The Next Generation
I, like other writer dykes of my generation, have a mild Michelle Tea obsession. She’s contributed to dozens of anthologies and has edited a handful, most recently It’s So You: 35 Women Write About Personal Expression Through Fashion and Style, a collection of fashion musings from contributors as diverse as Jenny Shimizu, Kate Bornstein and Sonic Youth’s Kim Gordon.
Naturally, I was pretty psyched to meet Tea in person. Tea was surprisingly chatty, smiley and down-to-earth: all rare qualities for an ultra-hip San Francisco lit legend and queer feminist icon.
What was it like to go back to touring with Sister Spit after so long?
It was really strange and great. It was a wonderful tour. It was so different from the Sister Spit tours in the ’90s. It was so much less debaucherous. It was so much less bottom of the barrel. We were able to do primarily colleges and to actually make money, which meant I could pay the performers. I mean, in the ’90s I had lost money off Sister Spit. [Now] we were staying in hotels and we were giving everyone [a] food per diem, and so it just felt like we were high-rolling. It was crazy. The downside is there’s a certain amount of experiencing the inside of a town when you’re being put up in people’s homes. And so there weren’t as many insane adventures.
Are there any adventures you can share?
Columbia, Mo., was crazy! Columbia, Mo., was off the hook. It was nuts. So after our show there, we went to the gay karaoke bar with a bunch of people from the audience. And it was like Girls Gone Wild. It was like, suddenly girls on the tour were doing tequila shots off each other’s cleavage. And it was fun because everyone was doing karaoke. Eileen Myles did this crazy old-time karaoke. It was really great. It was fun.
What’s your audience like at the shows?
Well, because we were doing mostly colleges, students and mostly girls, and mostly queer girls. But you know, sometimes boys, and certainly straight girls too. We’re going to try [on the next tour] to do more shows off-campus because the only thing about doing on-campus shows is there’s no variety to the folks you’re performing to. I love them all. But it just is nice to hit the city—you get people of different ages, you get people of different class backgrounds.
Do you think your audiences are pretty much the same as the ones that would show up in the ’90s?
Totally. It’s the next generation of the people who came, and then it’s plus the people who also came in the ’90s.
How big is your average audience?
It really varied on this last tour. University of Delaware, we performed to like, six people. I guess at the University of Delaware there’re only six people in that college interested in the six people in Sister Spit. And then, when we did our show here in San Francisco, or in Brooklyn, or in Chicago, we had huge crowds.
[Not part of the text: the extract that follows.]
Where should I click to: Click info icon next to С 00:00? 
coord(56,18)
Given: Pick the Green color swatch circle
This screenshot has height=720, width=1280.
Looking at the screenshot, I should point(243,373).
So it really just depends on who’s living in that town, who has heard that we’re coming—like, how did the word get out, where did the word get out?
You do a lot of community things in San Francisco, don’t you? I mean, there’s Radar …
Yeah! I feel really lucky. I am the artistic director of Radar Productions. It’s a literary nonprofit—I actually got nonprofit status.
And you were the founder, right?
Yeah. I had a mentor, Jeff Jones. He has his own nonprofit, the Queer Cultural Center. I was doing my work, so alienated from the system, any system, for so long, and curating events in San Francisco, probably for 14 years. And Jeff was able to see the work I was doing and say, “You are a nonprofit. You don’t understand that, but the work you’re doing is what a nonprofit does, and you could get the funding that a nonprofit gets.” I had been working for free, without getting any money, putting on these events for free. Any money that I did get in went to the performers, or benefits to fund Sister Spit. I worked for probably 11 years doing queer community literary events without ever making money off it. And a few years ago he was able to work with me to start getting grant funding. So now, I’m able to do the same work and make a living off of it. It’s great to know that people will read for free, or for $20, but it’s awesome to be able to give people $1,000 and say, “Here, write something new and come read.” I never thought I would be in a position where I was paying other people. I was always just hoping that maybe one day I’d get paid. So it’s surpassed my wildest dreams.